The UN’s Intergovernmental Panel on Climate Change (IPCC) reports don’t define what a “climate crisis” is. The crisis that supposedly requires society to achieve zero carbon emissions or, at least, “net zero.”

On the contrary, the IPCC’s Assessment Report (AR6) published in 2021 points out that corporate media’s opinion of climate change has moved away from a neutral position by adopting and promoting terms like “climate crisis,” “global heating” and “climate emergency.”

Such a statement by the IPCC should leave no doubt that the concept of an ongoing “climate crisis” is a joint product of climate activists and the click-hungry media, lacking a solid scientific basis, Aivar Usk writes.

So, what does science tell us about the climate? Usk details his research into climate models, catastrophe scenarios and the imaginary climate crisis while giving us a reality check of what climate records do show, without the media hype. For example, “July 2023, dubbed the ‘Earth’s hottest month on record’, may have had almost the same number of warmer and cooler regions in the world in comparison with the time one decade earlier,” he writes.

Climate Models, Catastrophe Scenarios and the Imaginary Climate Crisis

By Aivar Usk

The term “climate crisis” is nowadays a frequent feature in politicians’ speeches and in the media, the “mitigation” of which is said to require society to achieve zero carbon emissions or at least Net Zero.

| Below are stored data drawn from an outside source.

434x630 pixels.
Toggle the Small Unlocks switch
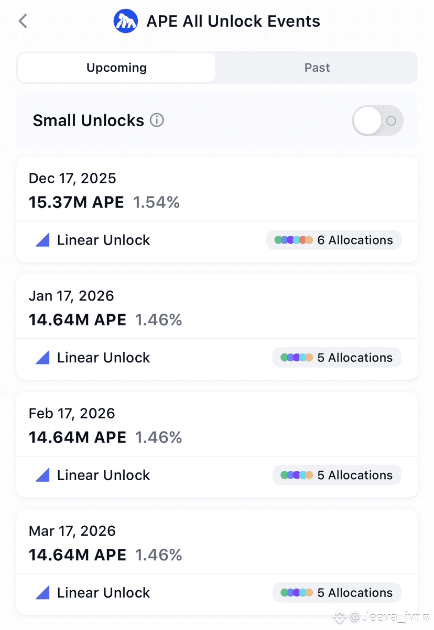(x=377, y=121)
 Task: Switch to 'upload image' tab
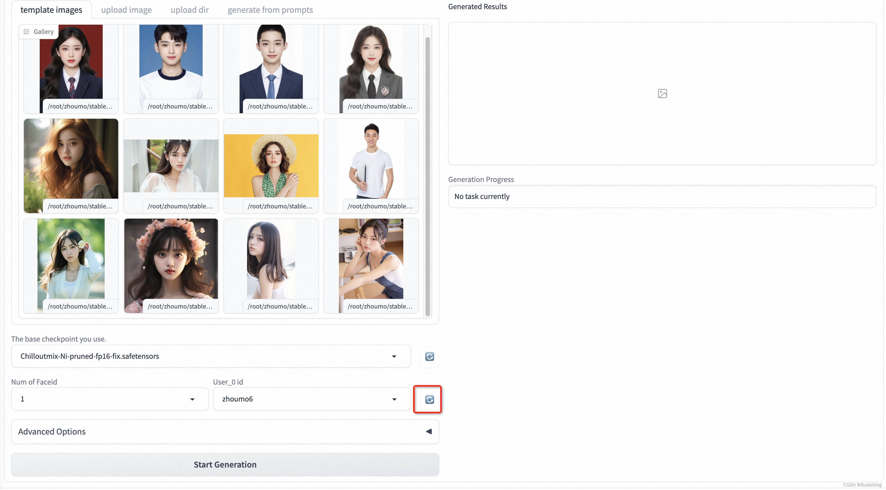click(126, 9)
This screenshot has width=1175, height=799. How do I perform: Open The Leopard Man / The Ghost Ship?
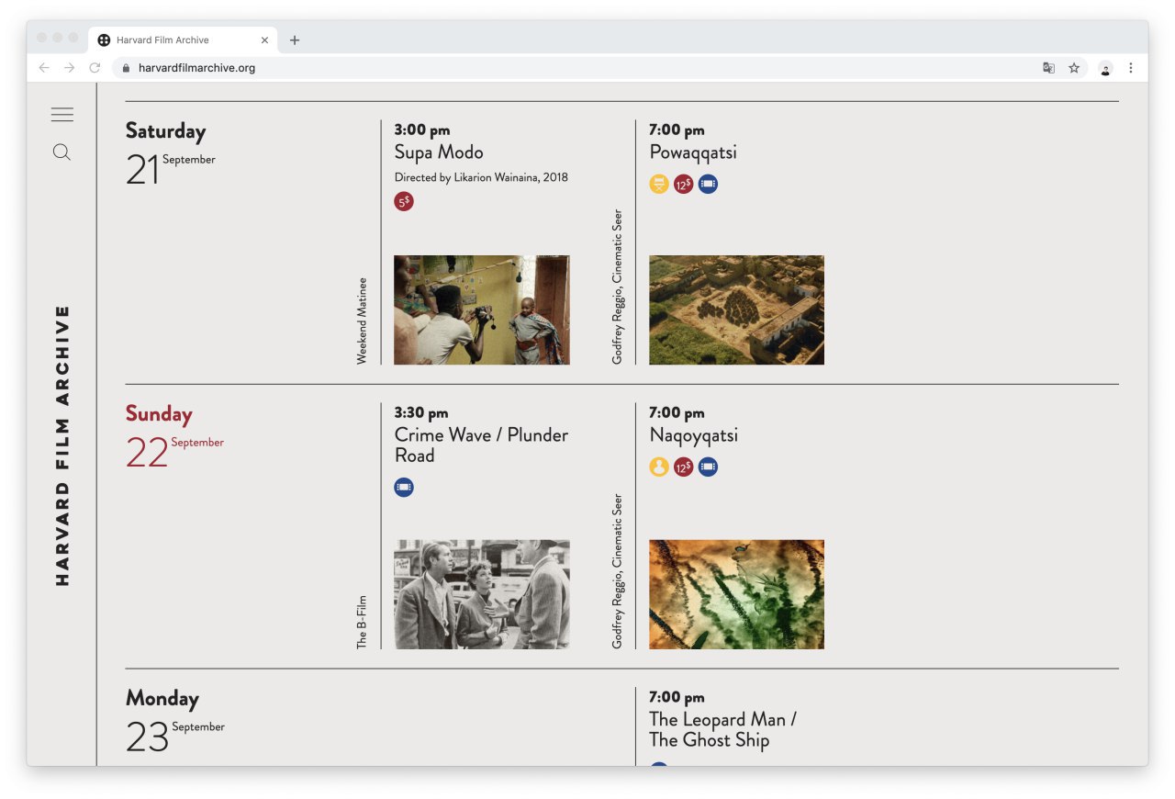722,730
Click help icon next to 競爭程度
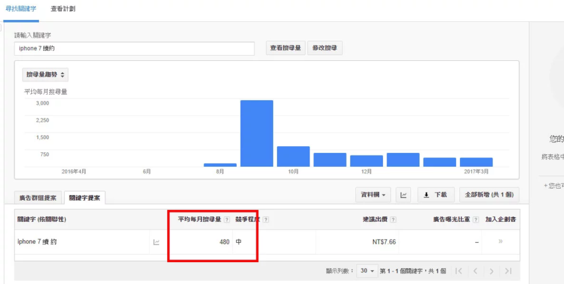This screenshot has width=564, height=284. point(266,220)
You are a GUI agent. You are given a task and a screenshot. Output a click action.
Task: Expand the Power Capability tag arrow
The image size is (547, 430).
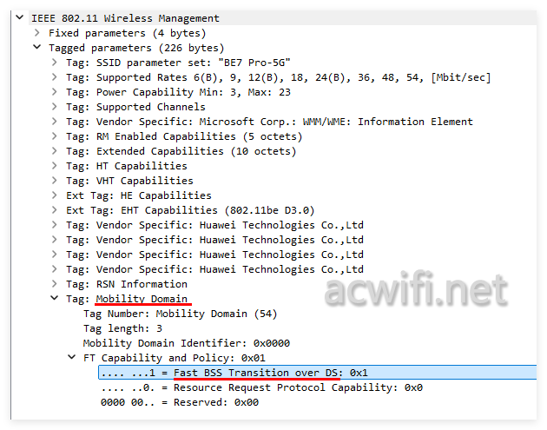tap(55, 92)
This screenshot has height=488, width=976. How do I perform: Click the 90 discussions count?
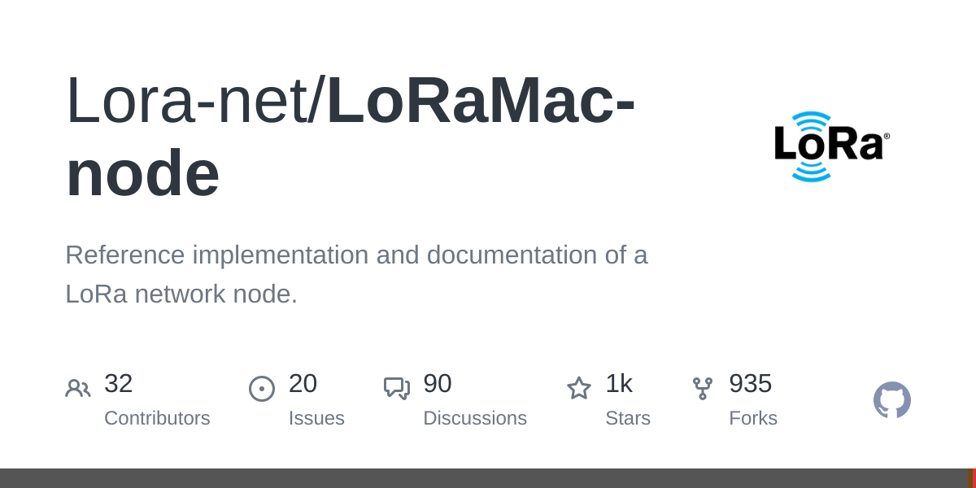[438, 383]
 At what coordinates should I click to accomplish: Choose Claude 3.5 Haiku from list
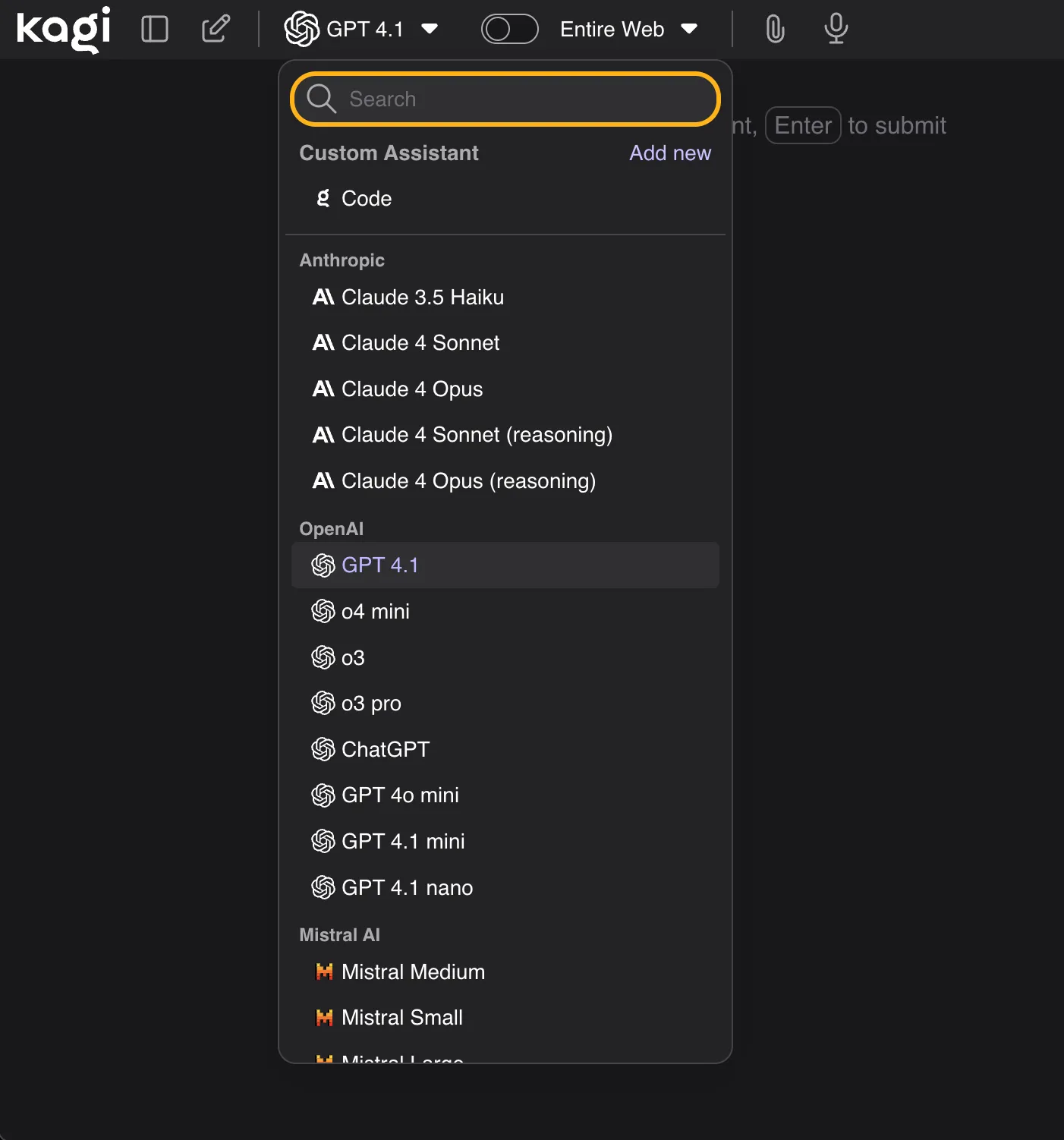422,298
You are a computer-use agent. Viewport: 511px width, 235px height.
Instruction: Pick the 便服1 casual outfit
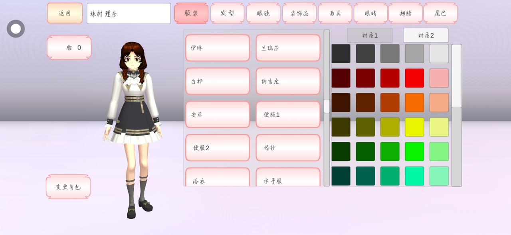pyautogui.click(x=288, y=114)
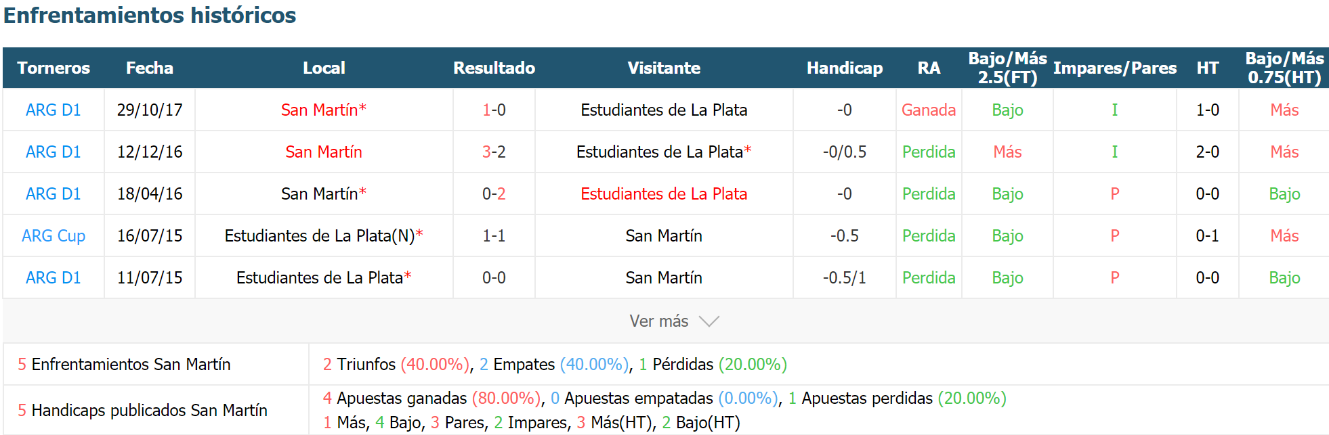Open ARG Cup tournament link
The height and width of the screenshot is (435, 1329).
point(54,235)
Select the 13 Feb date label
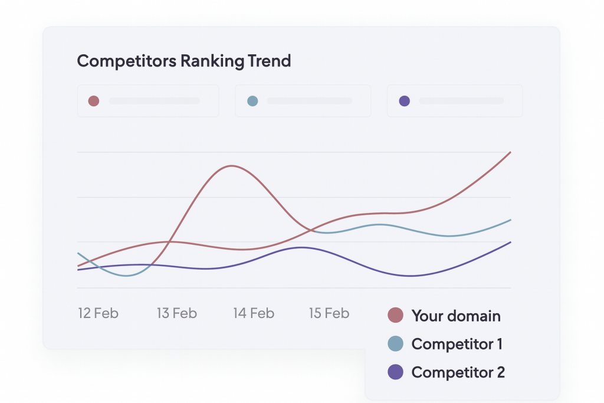Screen dimensions: 604x403 tap(176, 313)
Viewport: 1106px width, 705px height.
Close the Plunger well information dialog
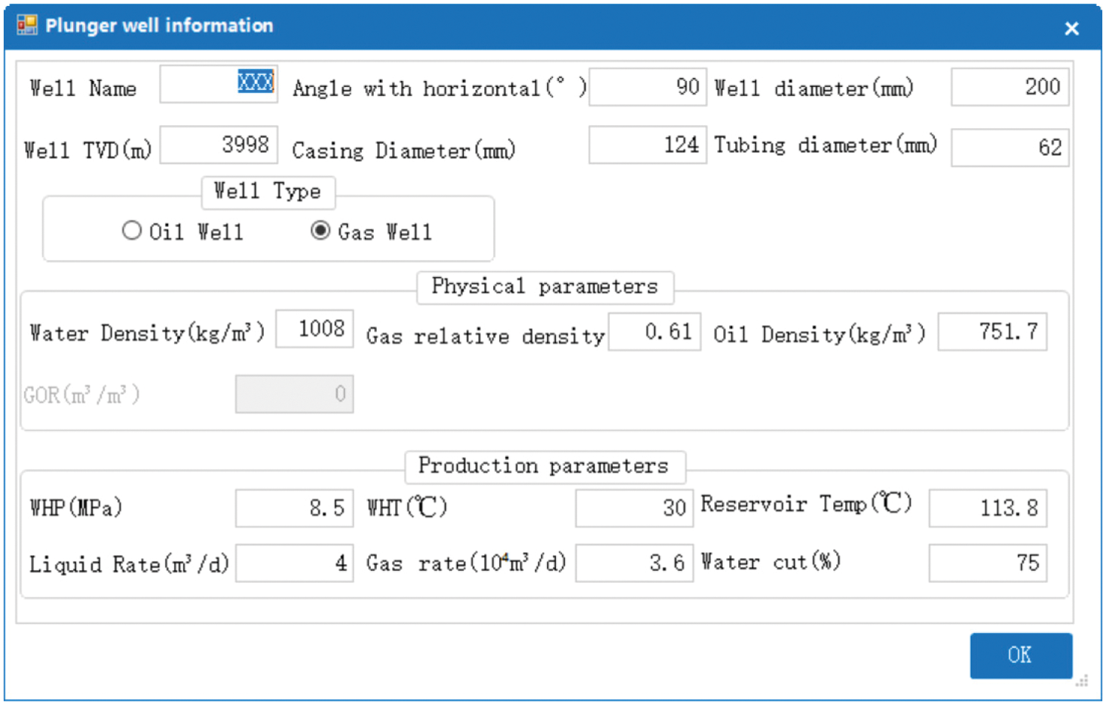point(1071,29)
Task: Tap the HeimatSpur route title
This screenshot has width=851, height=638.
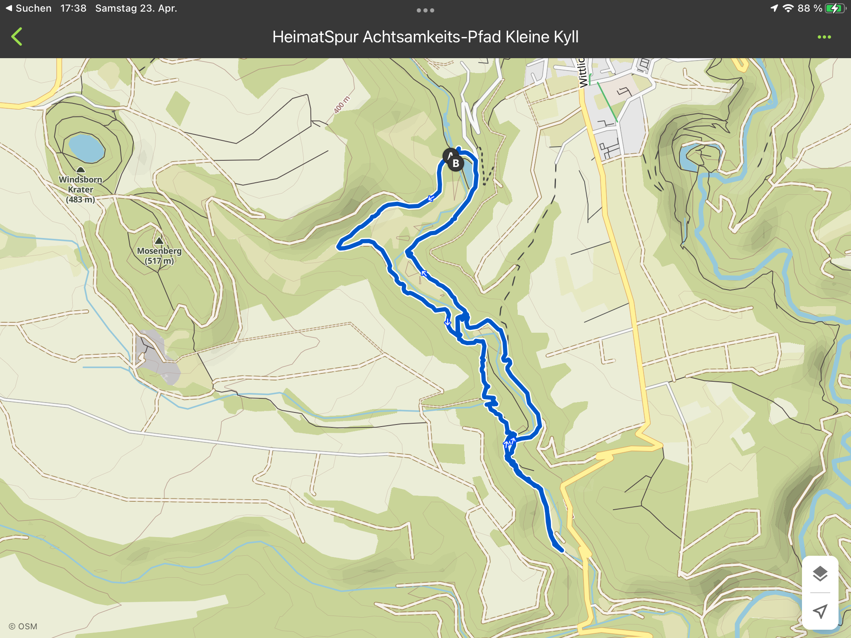Action: (425, 37)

However, we do not find a definition of this arguably existential threat to humanity in the expected concentrate of current climate science, i.e. the reports of the UN’s Intergovernmental Panel on Climate Change (IPCC). On the contrary, the Assessment Report AR6 (from 2021), prepared by the Scientific Basis for Climate Change Working Group (WG1), a 2,409-page volume entitled Climate Change 2021. The Physical Science Basis, points out that the media’s treatment of climate change has moved away from the neutral position, adopting and promoting terms like “climate crisis”, “global heating” and “climate emergency.” Such a statement by the IPCC should leave no doubt that the concept of ongoing “climate crisis” is a joint product of climate activists and the click-hungry media, lacking a solid scientific basis.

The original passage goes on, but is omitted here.